Извлеките дословно из текста о Трифонове фрагмент, который начинается со слов «И вдруг, улыбнувшись» и заканчивается словами «я ему? Нет.».

- ТЕКСТ ДОКУМЕНТА -
=-=-=-=-=
И вдруг, улыбнувшись неловко, в слабости признаваясь, сказал о нашем однокашнике, осыпанном в брежневскую пору всеми мыслимыми наградами, в том числе – орденом за освобождение страны, которую он не освобождал, но орден тем не менее взял:
– Знаешь, а у меня почему-то нет к нему зависти.
Я поразился: ну чему тут может завидовать писатель, да еще такой зоркий? Из этого человека фальшь сочилась, он уже с самим собой разговаривал на «вы», была бы возможность, он и в постель въезжал бы на черной «Волге».
– Нет, правда, я спрашивал себя: завидую я ему? Нет.
Первая книга зрелого Трифонова – «Отблеск костра»: «На каждом человеке лежит отблеск истории. Одних он опаляет жарким и грозным светом, на других едва заметен, чуть теплится, но он существует на всех. История полыхает, как громадный костер, и каждый бросает в него свой хворост».
Отблеск истории и на всех его последующих книгах. Он вновь и вновь и все глубже переосмысливал и себя, и время, в котором досталось ему жить, и время, когда его отец был молодым. А что тогда начиналось, знать было не дано. Не случайно этой книге об отце Трифонов взял эпиграфом слова старой песни времен революции: «В бой роковой мы вступили с врагами, нас еще судьбы безвестные ждут…»
Судьба его отца завершилась в ночь на 22 июня 1937 года: «…ночью приехали люди в военном и на той же даче, где мы запускали змеев, арестовали отца и увели. Мы с сестрой спали, отец не захотел будить нас. Так мы и не попрощались».
И он расскажет об этом еще раз, умудренный всей прожитой жизнью, в которой выпали ему
и испытания, и искушения, но, пройдя через них, он сохранил в себе дар Божий. Как просто и как горько начат последний его роман «Время и место», в этой книге предвидение своей судьбы и, может быть, скорой кончины, подлинная литература вообще обладает даром предвидения:«Надо ли вспоминать о солнечном, шумном, воняющем веселой паровозной гарью перроне, где мальчик, охваченный непонятной дрожью, держал за палец отца и спрашивал: «Ты вернешься к восемнадцатому?» Надо ли вспоминать, о чем говорили отец с матерью, не слышавшие мальчика? «Ты мне обещал! Ты мне обещал!!» – ныл мальчик и дергал отца за палец. Надо ли вспоминать об августе, который давно истаял, как след самолета в синеве? Надо ли – о людях, испарившихся, как облака?
=-=-=-=-=
Записи из набора данных:
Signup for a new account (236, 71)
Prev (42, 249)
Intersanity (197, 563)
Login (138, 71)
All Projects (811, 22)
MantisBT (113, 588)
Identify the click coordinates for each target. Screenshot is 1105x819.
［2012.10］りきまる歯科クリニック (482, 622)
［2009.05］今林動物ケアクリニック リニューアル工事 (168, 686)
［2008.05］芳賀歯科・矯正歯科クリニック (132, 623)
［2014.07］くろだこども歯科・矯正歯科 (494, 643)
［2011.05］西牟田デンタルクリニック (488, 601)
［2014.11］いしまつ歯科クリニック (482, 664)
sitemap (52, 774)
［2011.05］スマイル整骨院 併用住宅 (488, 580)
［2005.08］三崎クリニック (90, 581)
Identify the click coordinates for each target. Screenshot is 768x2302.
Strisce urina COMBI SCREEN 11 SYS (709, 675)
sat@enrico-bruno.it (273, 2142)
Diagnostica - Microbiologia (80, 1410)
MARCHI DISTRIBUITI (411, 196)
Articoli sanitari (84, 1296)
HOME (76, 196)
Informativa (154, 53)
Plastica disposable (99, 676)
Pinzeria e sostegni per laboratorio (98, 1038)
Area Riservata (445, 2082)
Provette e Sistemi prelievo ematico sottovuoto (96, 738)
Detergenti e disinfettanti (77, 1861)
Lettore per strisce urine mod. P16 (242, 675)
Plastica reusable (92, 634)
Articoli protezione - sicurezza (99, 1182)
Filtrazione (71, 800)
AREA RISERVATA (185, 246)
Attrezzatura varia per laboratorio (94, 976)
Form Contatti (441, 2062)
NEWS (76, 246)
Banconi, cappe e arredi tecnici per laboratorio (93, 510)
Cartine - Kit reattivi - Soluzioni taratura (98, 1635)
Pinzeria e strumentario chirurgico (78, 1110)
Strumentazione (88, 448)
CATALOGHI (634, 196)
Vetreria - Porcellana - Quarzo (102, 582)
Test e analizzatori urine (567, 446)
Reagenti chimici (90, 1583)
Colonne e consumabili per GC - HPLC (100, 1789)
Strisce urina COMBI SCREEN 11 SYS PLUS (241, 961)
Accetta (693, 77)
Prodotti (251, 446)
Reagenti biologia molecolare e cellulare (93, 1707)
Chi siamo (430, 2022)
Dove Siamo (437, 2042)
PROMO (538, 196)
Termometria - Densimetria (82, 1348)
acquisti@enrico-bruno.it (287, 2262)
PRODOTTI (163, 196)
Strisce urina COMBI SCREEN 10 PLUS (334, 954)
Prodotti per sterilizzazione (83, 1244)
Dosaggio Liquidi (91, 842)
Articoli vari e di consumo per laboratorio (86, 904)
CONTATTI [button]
=-=-=-=-=
- ОТВЕТ -
И вдруг, улыбнувшись неловко, в слабости признаваясь, сказал о нашем однокашнике, осыпанном в брежневскую пору всеми мыслимыми наградами, в том числе – орденом за освобождение страны, которую он не освобождал, но орден тем не менее взял:
– Знаешь, а у меня почему-то нет к нему зависти.
Я поразился: ну чему тут может завидовать писатель, да еще такой зоркий? Из этого человека фальшь сочилась, он уже с самим собой разговаривал на «вы», была бы возможность, он и в постель въезжал бы на черной «Волге».
– Нет, правда, я спрашивал себя: завидую я ему? Нет.